Time is a very curious thing. I had been hoping for time to find a new job as I saw my then current job diminishing. Nope, time had other plans. I lost the job first. Then I became quickly consumed with time running out before I could find another job. Time has now become an enemy.

Yet, in the middle of all of this, time has brought back to me a precious gift. A friend, from some time ago, that knew I would allow my mind to consume me and needed an escape. An escape into a situation where time was no longer in control. This worked. Time has given me enough space to get out of my head, relax, focus and prioritize so that as I venture back into facing time again, I can do so in a much more productive manner.

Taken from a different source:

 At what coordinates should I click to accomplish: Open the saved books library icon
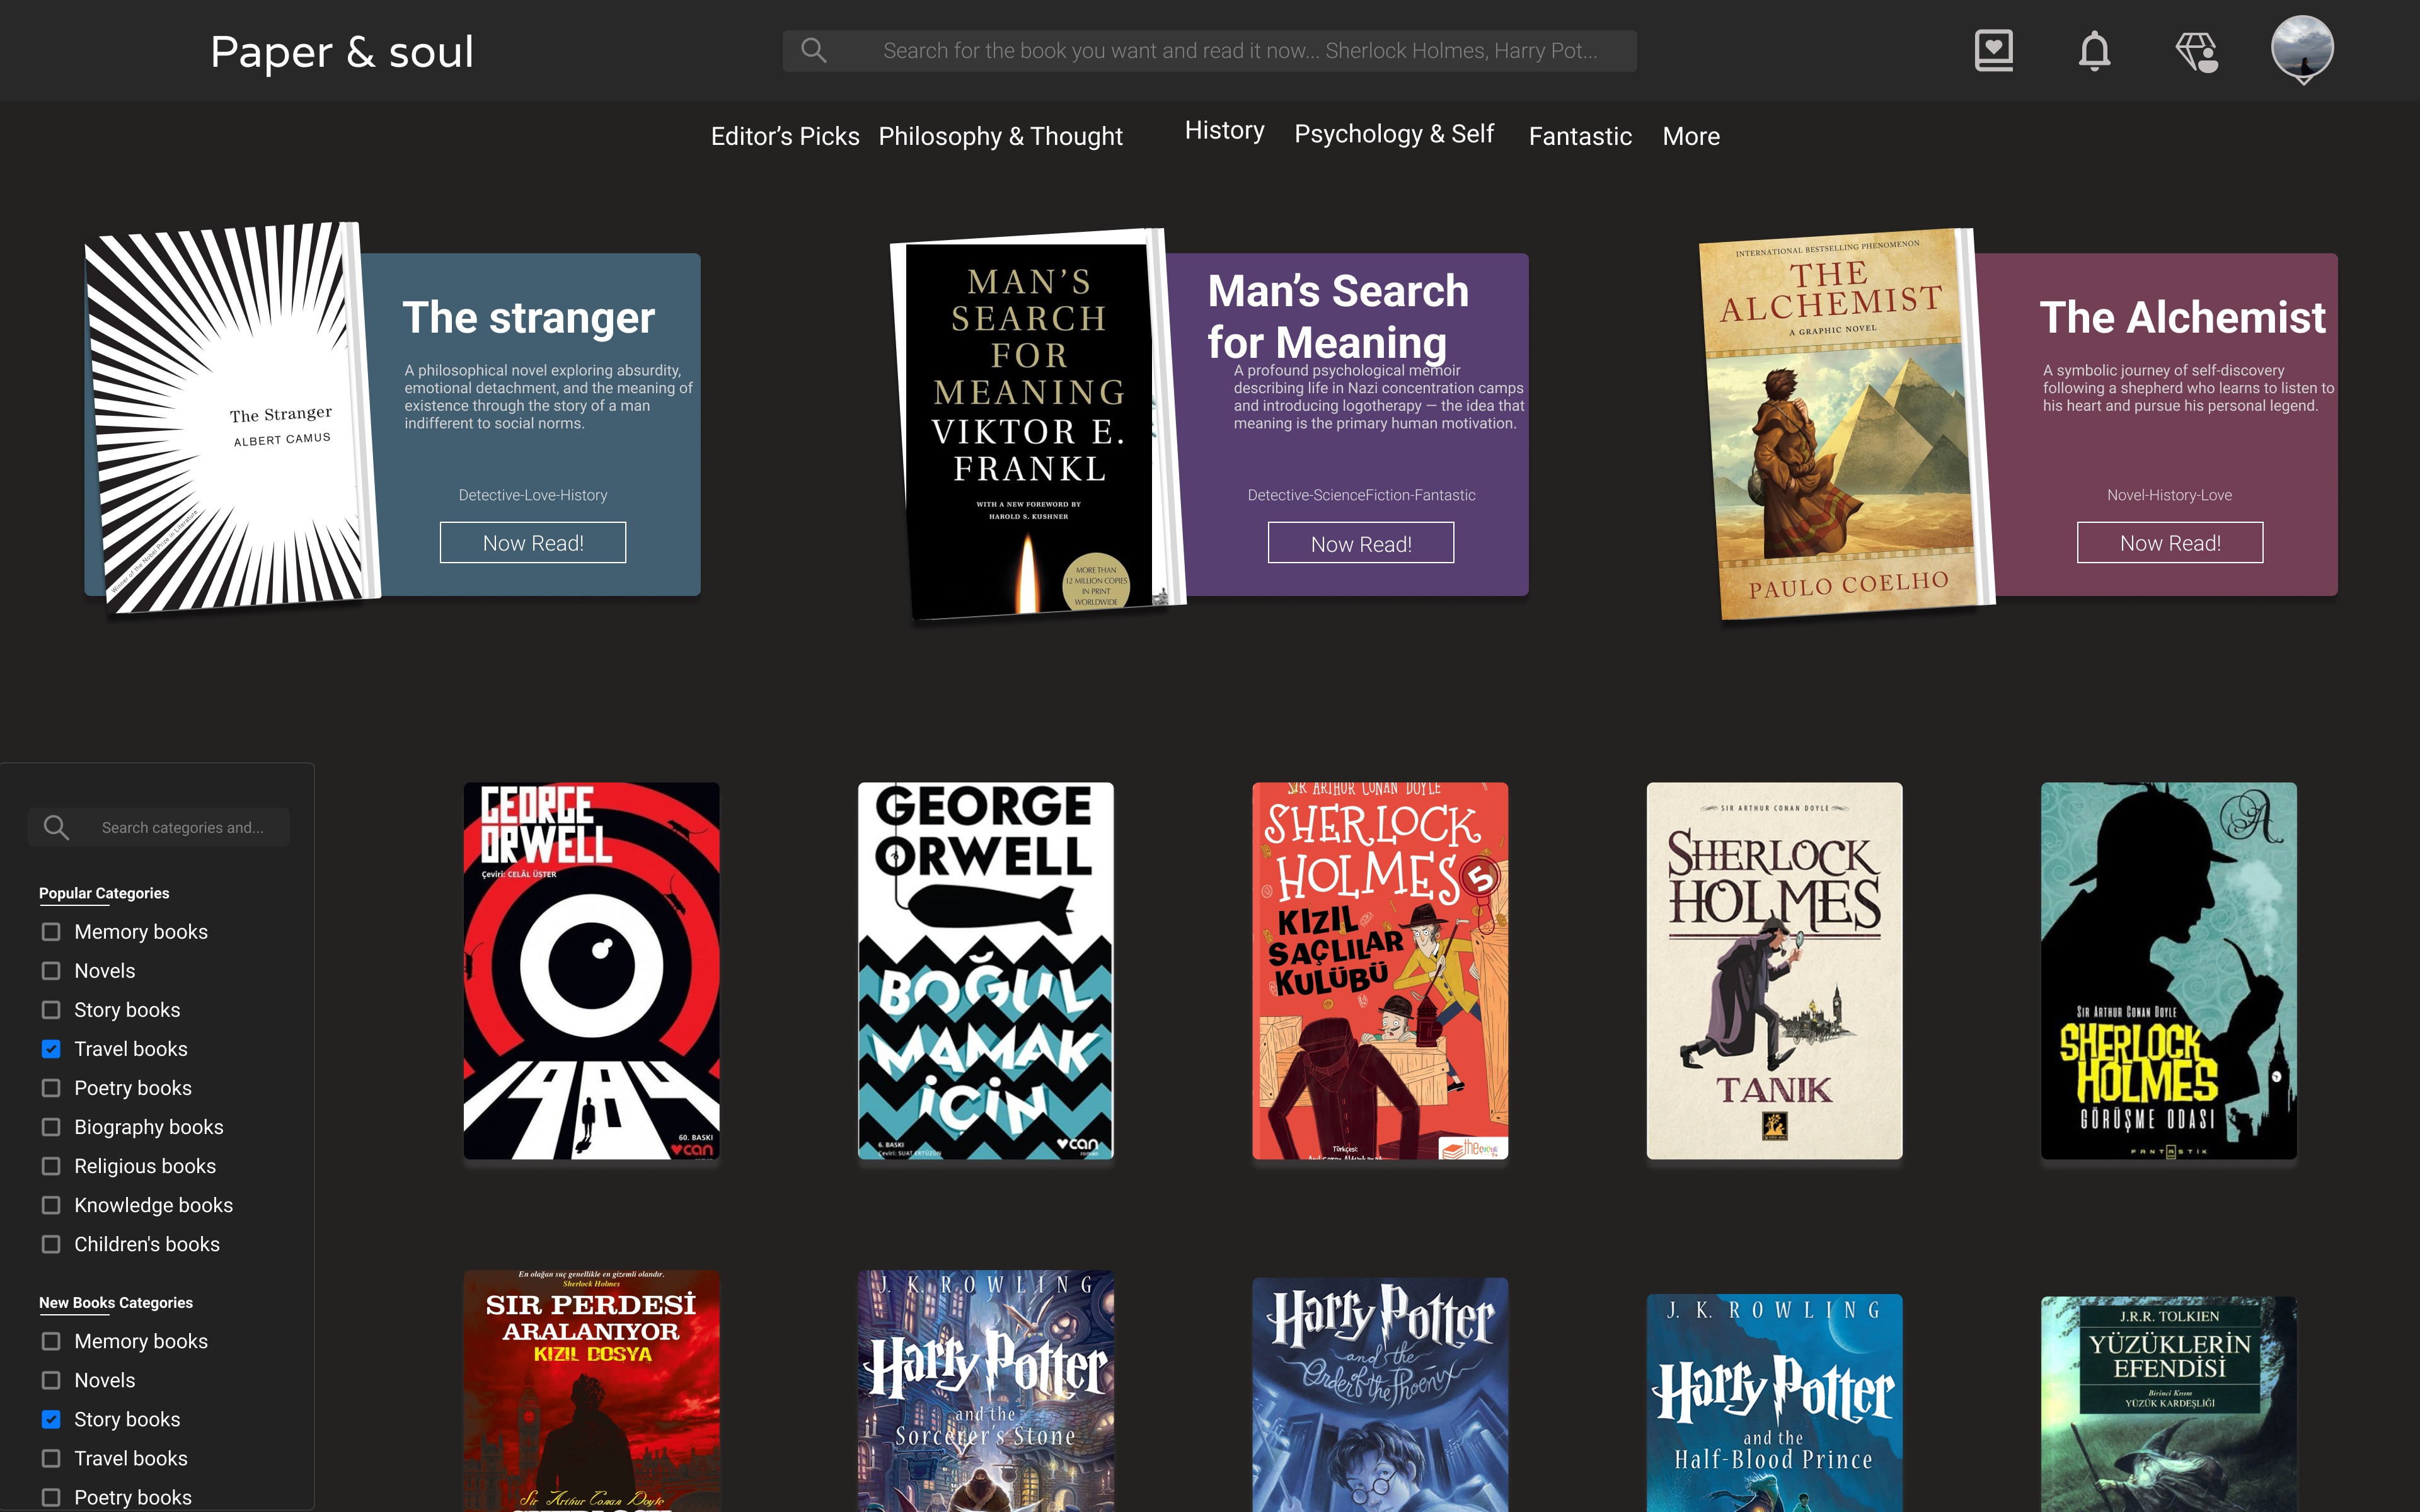[1993, 50]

But, time, in all it's wisdom and history, has so many good and bad qualities that we have no choice but to take notice of time. I was sitting in my new found peace when I heard my daddy's song come on and I enjoyed it, for the first time since losing daddy, without tears. Time has allowed me to remember without pain. Time has become my friend. Though, through this current situation that I find myself in, I find that time has also become my enemy. After so many years invested in my job (12 1/2), I have, without initiation or provocation, heard from only 3 people from that job. I had so many people in my work life that said all manner of "you're my friend" statements to me, yet, now I am gone and those times, it seems, have been forgotten.

Time, depending upon our perspective, can be a wonderful giver or a torturous taker. I am, by mechanics, typically a negative first thinker. However, I have come to a new understanding of time that has, in this mess that is currently my life, become my rainbow. Time to remember without tears. Time to realize when to move on and forward. Time to reflect upon the people in my life and their role within it. Time to acknowledge my worth to myself when no one is listening or looking. Time to see the line of survival that has been in front of me for many years, even when I think I do not fit into this person's life. Time to notice what family and love means when it's presented without ribbons and pretty packaging. Anne, you have been my survival line and family with true, unbiased love for a very long TIME, thank you.

My rainbow, TIME, in all of it's many facets, colors, good and bad. Time has shown me those things which I could not see on my own.